Let me stop and point out that I totally get why this is actually hilarious, seen from above and beyond. THE DEAD WOMAN IN MY DREAMS WAS ZSA ZSA GABOR. It basically scarred me for life, so I have mixed feelings about your laughter. But here's a funny review of how the movie got made so you can laugh some more.
I cried because it was right there in B-movie purgatory this whole time, and because it was so overwhelming to discover and because I can't tell my parents the mystery has been solved, or even sort of yell at them for the tortured memories I have of film violence, which is probably why I'd hit the classic screwball comedy medication hard by the time I turned ten, and I texted someone I thought would understand how I felt but got a lame not-at-all-getting-it answer in return. Which, okay, fair enough.

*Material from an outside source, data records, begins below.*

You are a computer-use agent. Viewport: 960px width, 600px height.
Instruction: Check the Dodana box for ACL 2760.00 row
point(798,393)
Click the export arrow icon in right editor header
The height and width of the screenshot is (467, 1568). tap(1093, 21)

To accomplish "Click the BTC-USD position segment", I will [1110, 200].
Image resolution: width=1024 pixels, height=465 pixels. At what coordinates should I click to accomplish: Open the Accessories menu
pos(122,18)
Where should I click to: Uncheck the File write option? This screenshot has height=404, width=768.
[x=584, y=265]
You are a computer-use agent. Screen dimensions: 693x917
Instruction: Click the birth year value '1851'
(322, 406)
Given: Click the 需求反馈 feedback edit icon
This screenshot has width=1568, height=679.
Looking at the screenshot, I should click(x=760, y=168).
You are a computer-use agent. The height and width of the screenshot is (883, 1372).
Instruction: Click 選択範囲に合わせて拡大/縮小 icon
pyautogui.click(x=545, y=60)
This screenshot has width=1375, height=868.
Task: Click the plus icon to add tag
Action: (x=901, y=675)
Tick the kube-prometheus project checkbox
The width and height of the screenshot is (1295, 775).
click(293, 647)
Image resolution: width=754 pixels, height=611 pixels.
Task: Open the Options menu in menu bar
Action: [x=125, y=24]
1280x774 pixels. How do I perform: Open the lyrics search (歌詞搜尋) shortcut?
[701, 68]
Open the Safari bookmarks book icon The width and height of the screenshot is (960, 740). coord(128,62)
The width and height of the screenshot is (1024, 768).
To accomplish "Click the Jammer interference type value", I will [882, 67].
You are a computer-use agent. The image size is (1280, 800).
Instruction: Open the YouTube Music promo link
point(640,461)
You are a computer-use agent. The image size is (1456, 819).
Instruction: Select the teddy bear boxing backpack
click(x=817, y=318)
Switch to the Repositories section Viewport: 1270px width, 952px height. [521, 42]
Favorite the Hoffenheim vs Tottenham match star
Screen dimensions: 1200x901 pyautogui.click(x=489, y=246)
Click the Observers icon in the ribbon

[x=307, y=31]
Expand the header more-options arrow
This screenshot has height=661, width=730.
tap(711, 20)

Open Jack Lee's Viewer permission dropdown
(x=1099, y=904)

So now what? Nothing, really. I just go on, same as before. How annoying, right? It isn't the end of the rainbow, or Willy Wonka's glass elevator (another movie that scarred me,) or a lottery ticket or a suddenly happy and warm life. Yet it is absolutely the answer to why this happened to me. Well, partly. I think it's safe to say most people would not have had this experience of literally thousands of nightmares about the same thing based on a movie they saw as a toddler. It's ironic that I spent so many years sleeping in a canopy bed, or else my mother knew all along and it was her secret plot to torment me, but probably not. It's ironic that the childhood homes I remember (there was one more, where I was just a baby,) both burned down shortly after I moved out. And it's true that I was such a weirdly sensitive kid that I had to shut parts of myself off to the outside in order to not continually fall apart around negative energy.
But I'm just me here now, 48 years old, and I can still feel it all yet be withdrawn from it, as I choose. So here's a thing you should watch, which is about all you need to take from this long essay or from the movie that spawned it. You need some introduction to it, though. It's a 25 minute long video review of Picture Mommy Dead, aka The Movie that Tormented My Childhood, by this guy who...is a sort of explosion of gay and nerd and self-consciousness. Mostly I want him not to sit in a chair with arms, and maybe be somewhat less arch in presentation, not project so much, however, I like how the thing is put together, and it's really worth watching just to see how drunk Wendell Corey can be and still appear on an ABC Monday Night Movie in 1966.
And so. And so, and so, and so, and so, and so.